You've stated this often but I'm not sure what exactly you mean by it. Are you saying you believe that all people are not equal in a civil/human rights sense? Or something else?
Who does that sound like? Man... this essay rules.
Note how many of our heroes, from John Wayne's Cowboys/Military types, to Rambo, to 'Die Hard' are Jacksonian.
Would be an interesting discussion about the charaters in Star Wars with respect to the taxonomy of political types (for example, I'd guess Luke's Uncle Owen was Jacksonian, while the Jedi's were not...)
I believe that all men and women are equally endowed by their Creator with unalienable rights to life, liberty, property, and the pursuit of happiness -- and equal in no other sense.

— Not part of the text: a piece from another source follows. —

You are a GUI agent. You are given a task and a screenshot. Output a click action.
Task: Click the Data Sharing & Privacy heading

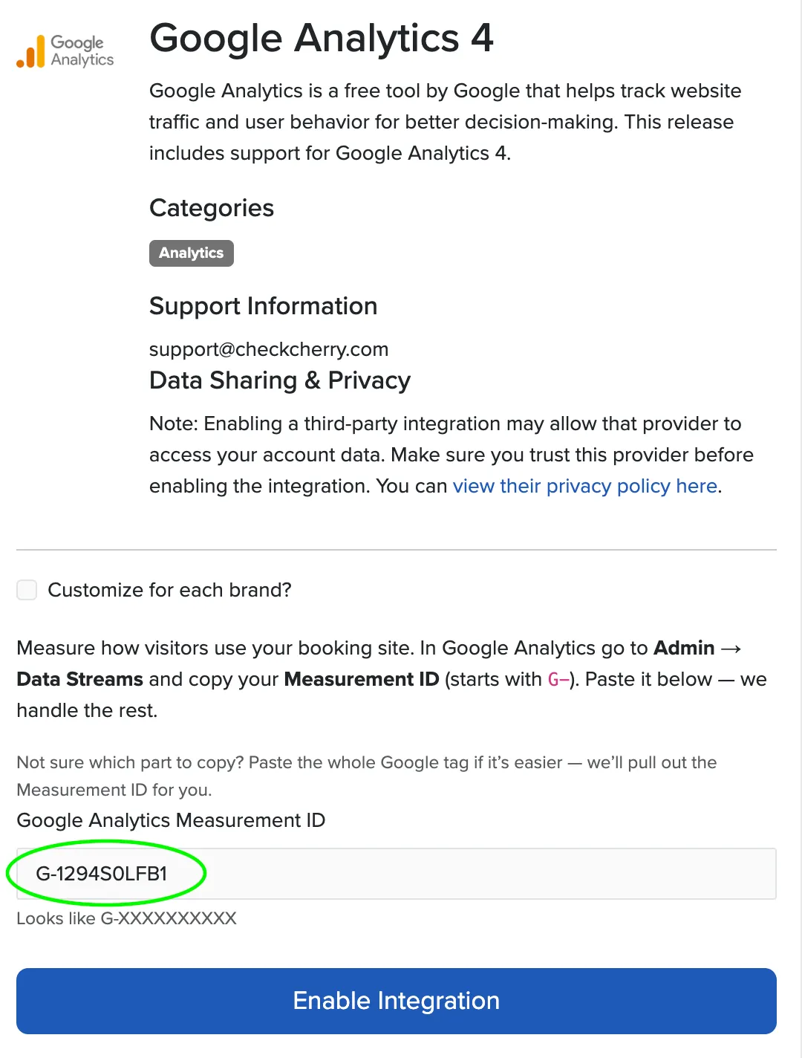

Also, I should add that my elitism does not hold that philosophers are necessarily better than plumbers, but rather that some plumbers are better than other plumbers, that some philosophers are way better than other philosophers, that some pipes and some philosophies hold water much better than do others.
At any rate, I've found this streak most noticeable in several of friends who tend to vote Democrat, but voted for Bush in 2004. To them, it would have been absolutely unacceptable to not have a military response after 911, and they have little concern about the strength of the ties that Al Qaeda might or might not have had with Saddam.
Also, this streak tends to be more prominent among my 30 year old friends than our baby-boomer parents. At least that's my observation, which admittedly, might not mean all that much.
It is an odd read for me, however. I recognize what he's describing as being a strong part of mainstream American culture - and yet, it doesn't describe me, nor anyone in my social circle. The article does, however, do a lot to explain why I feel so ... disconnected ... with mainstream political culture. :)
:)
Explained a lot, I thought.
My guess would be then that you live on one of the coasts, possibly some place like San Francisco, New York City outside of Queens or the Bronx, Boston, Seattle, or someplace like that?
The political culture here is *very* different.
As for the Jacksonian tradition: Mead describes it, accurately I think, as the largest and most influential group in America, but that doesn't necessarily make them the majority. I'd guess that it's somewhere around 35% of the population, clustered most noticeably between the coasts.
In the movies, you see it in guys like John Wayne and Bruce Willis and Will Smith. It's also definitely the people I grew up with in blue collar C hicago and in cities like El Paso in Texas.
Also worth taking a look at is his more recent book, Power, Terror, Peace, and War. I wrote a lengthy commentary on it shortly after it came out. He's very much on a parallel track with Tom Barnett of PNM fame. The part of PTPW that I found most enlightening was Mead's explication of Fordism which is the most succinct explanation of today's Democratic Party (and Europe's majority parties) I've ever read.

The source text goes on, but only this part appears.